• DIRECTIONS:
Below, find the line containing "Where should I click to: Focus"; from there to the final line, print every line exactly and skip the pictures.

• Stored data entries:

┌────────

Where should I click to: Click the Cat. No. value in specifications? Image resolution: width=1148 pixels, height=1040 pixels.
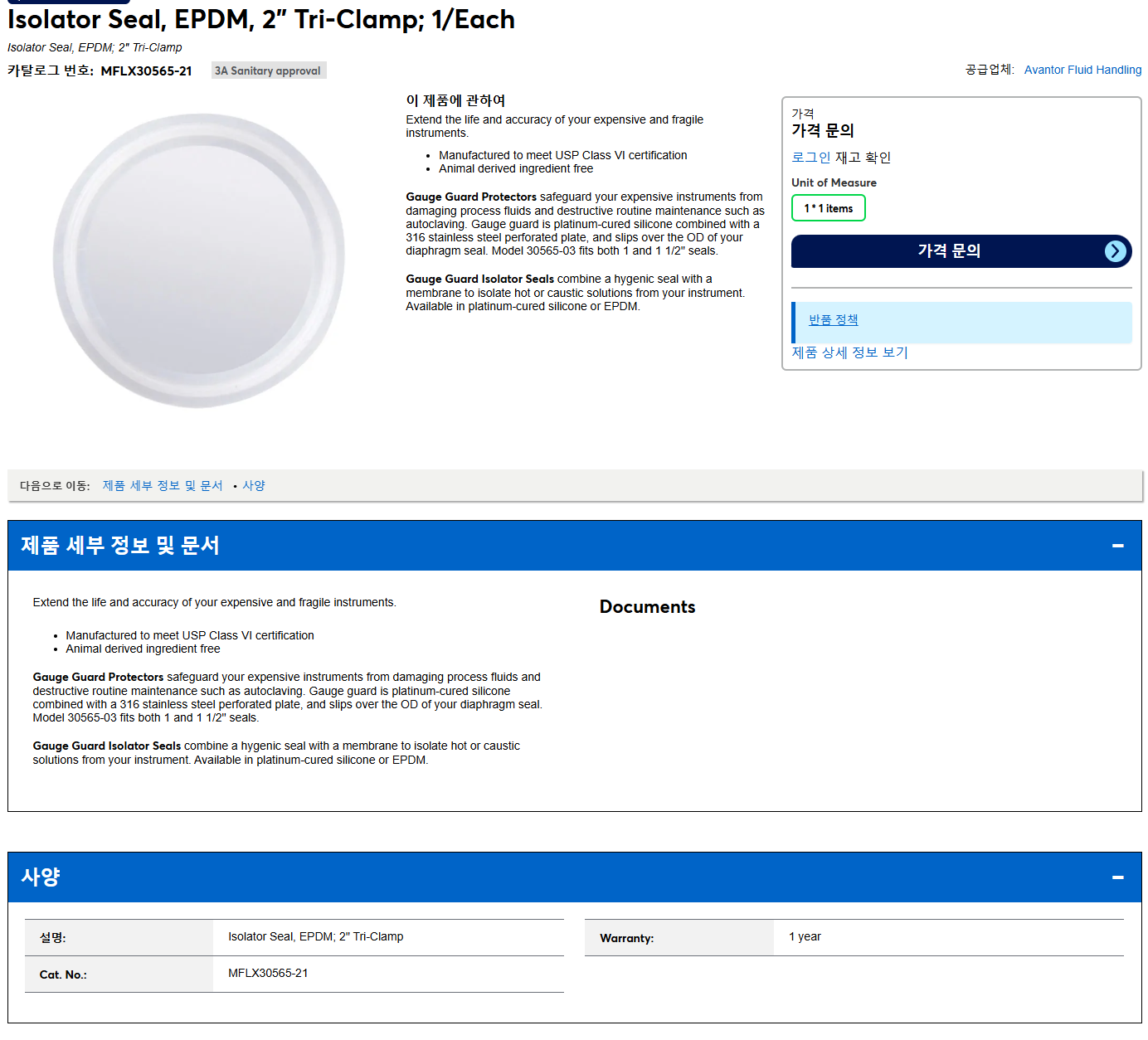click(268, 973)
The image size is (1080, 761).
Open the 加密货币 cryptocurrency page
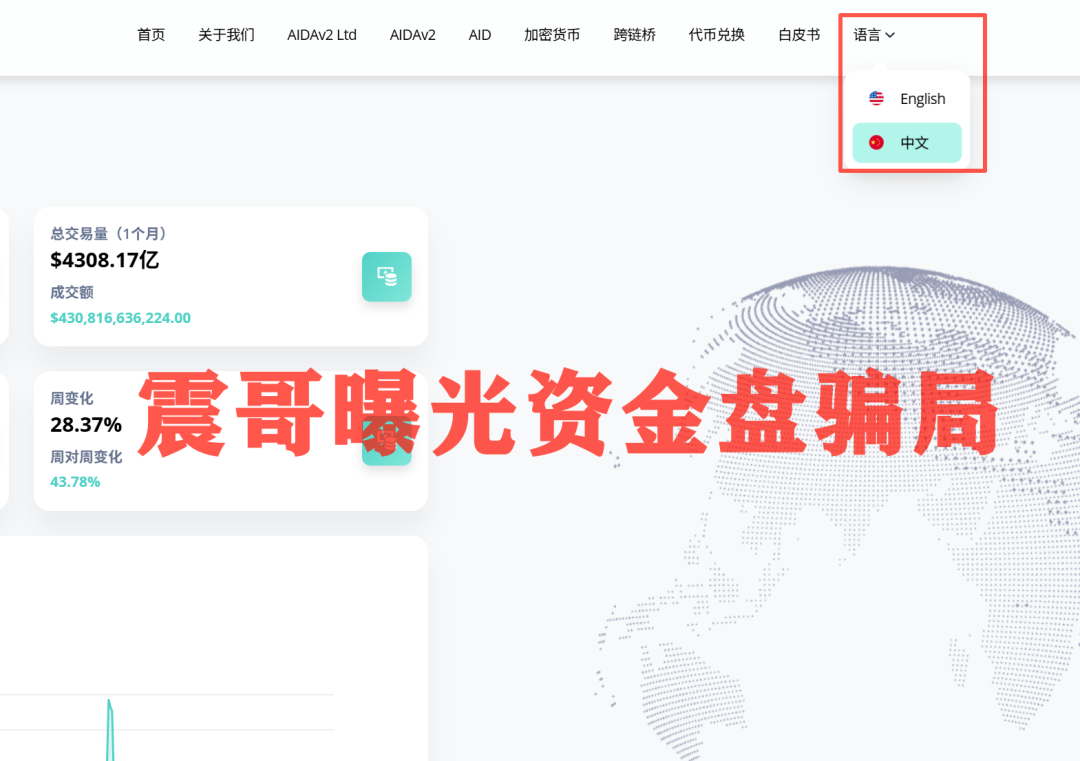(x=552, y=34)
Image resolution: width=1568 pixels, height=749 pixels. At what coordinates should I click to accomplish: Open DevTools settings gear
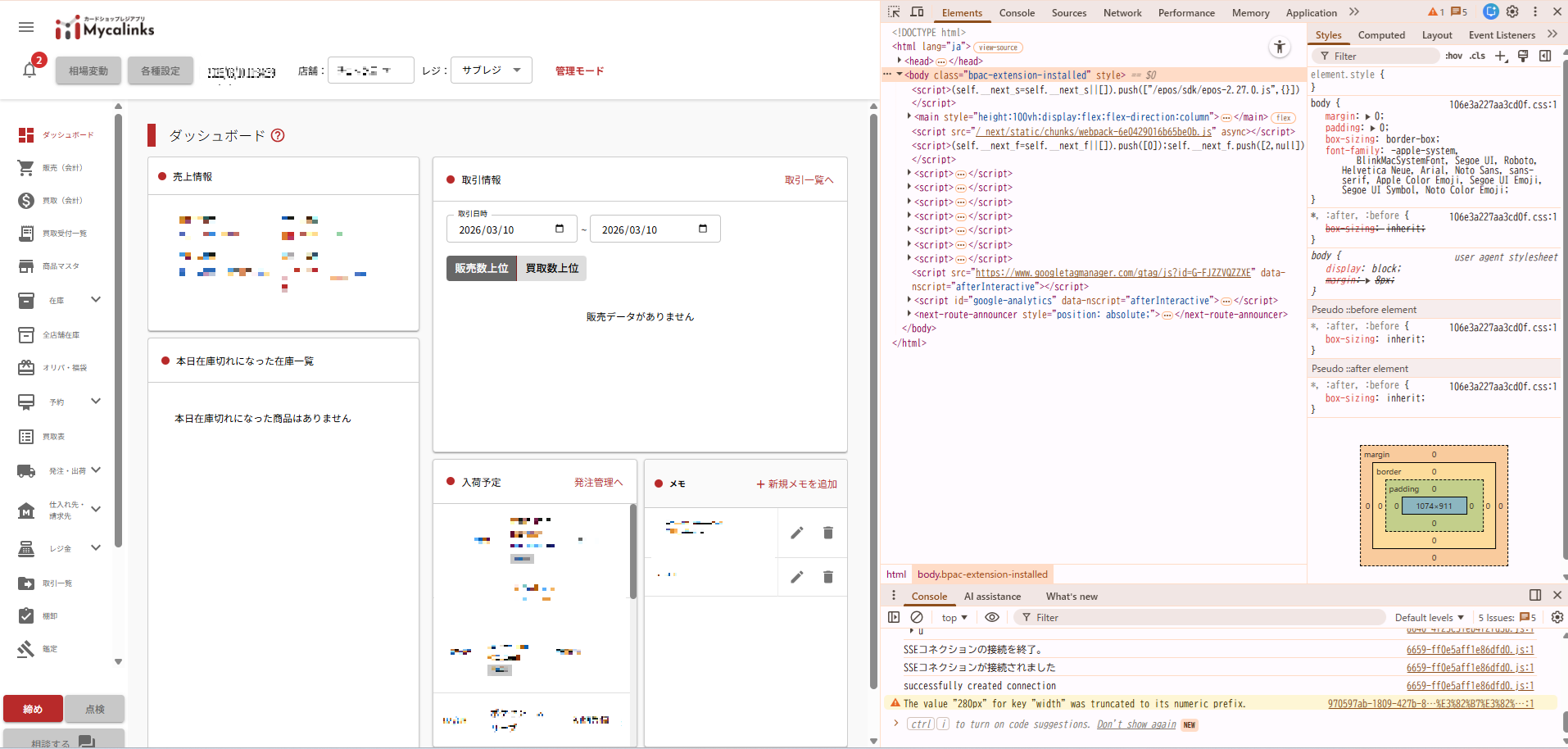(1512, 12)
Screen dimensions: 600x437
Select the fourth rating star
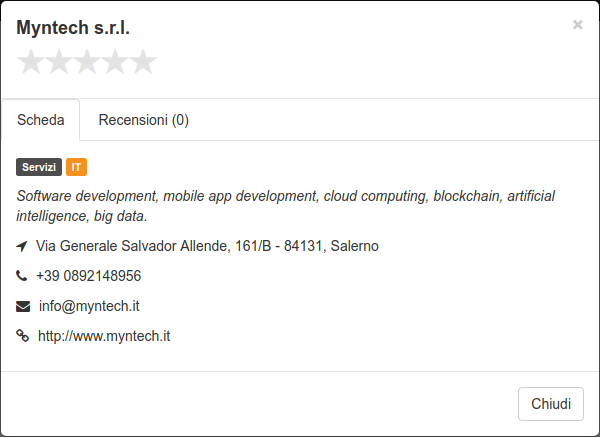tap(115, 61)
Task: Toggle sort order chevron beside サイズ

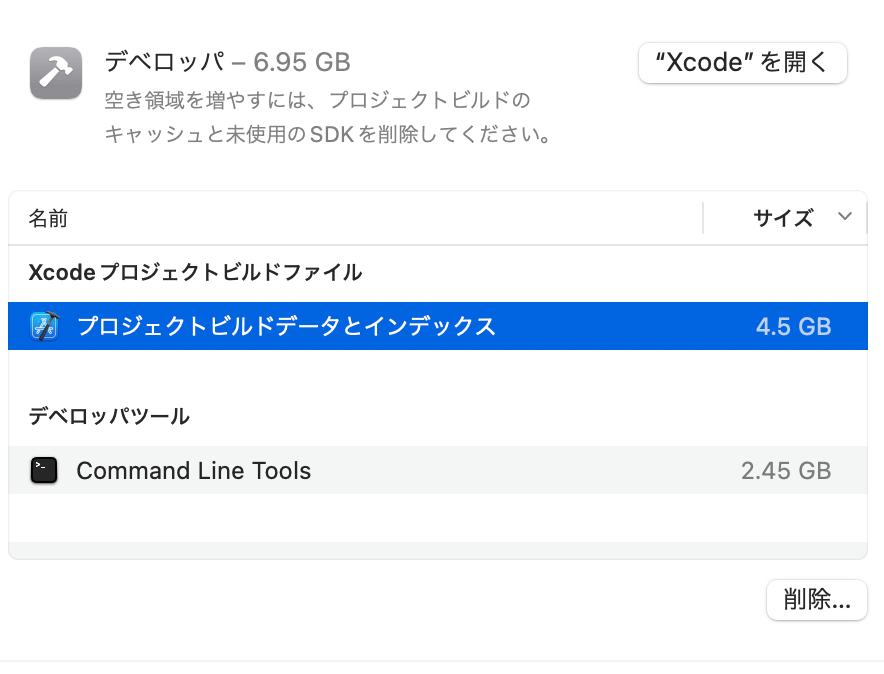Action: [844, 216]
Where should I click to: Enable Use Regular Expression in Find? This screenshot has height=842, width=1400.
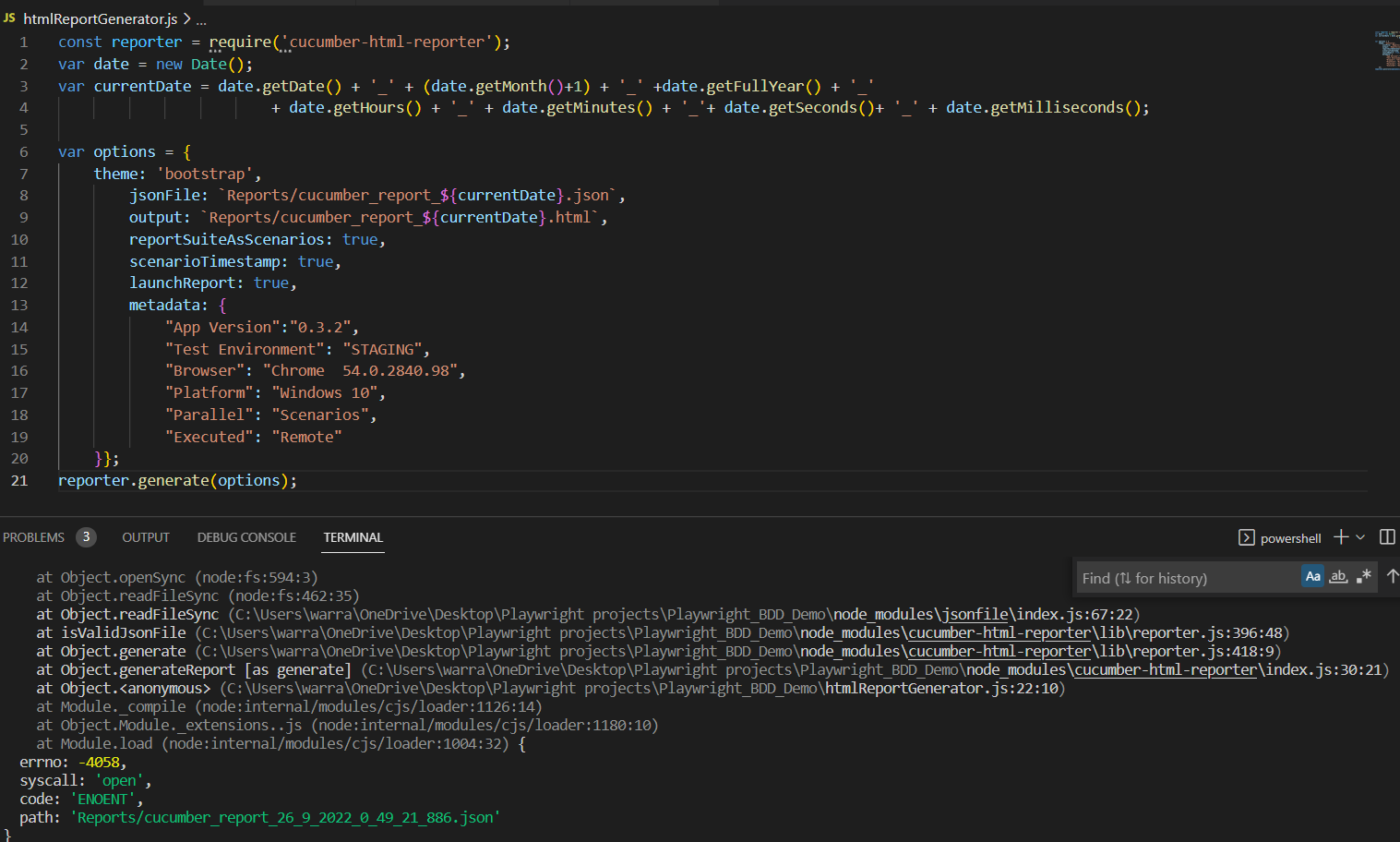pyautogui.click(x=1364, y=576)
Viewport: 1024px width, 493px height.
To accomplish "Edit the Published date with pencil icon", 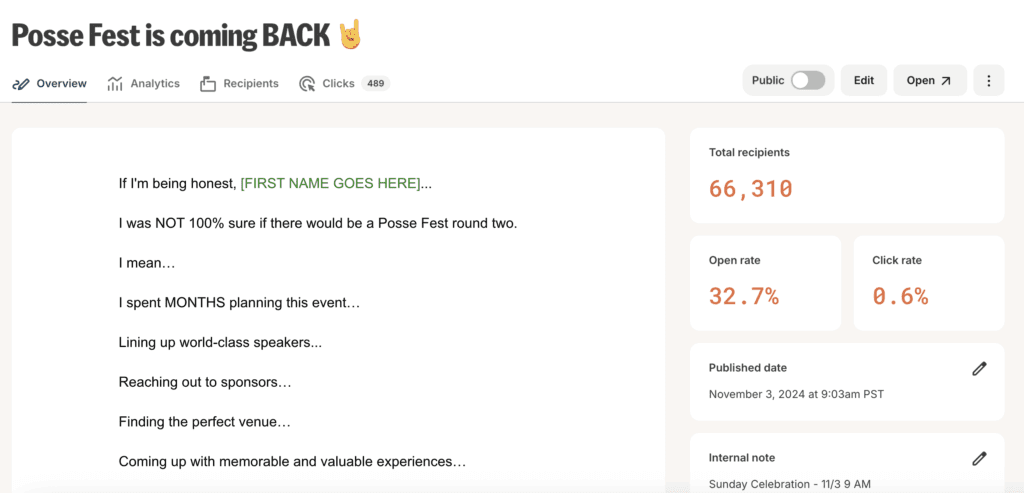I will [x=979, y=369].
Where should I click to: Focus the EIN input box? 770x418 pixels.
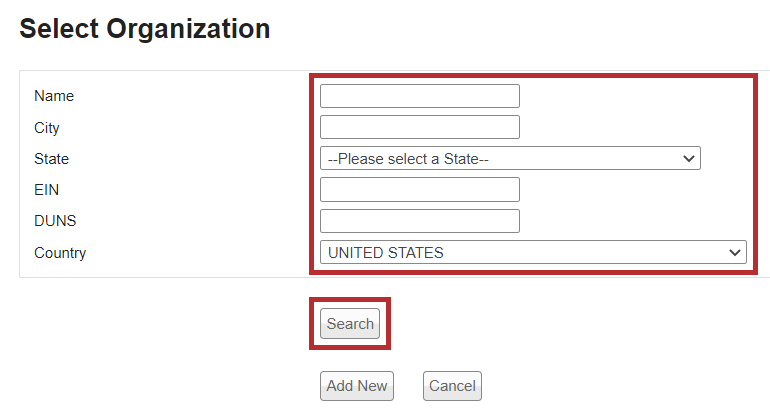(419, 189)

└────────

• ANSWER TO THIS TASK:
Where should I click to: Focus the EIN input box? 770x418 pixels.
(419, 189)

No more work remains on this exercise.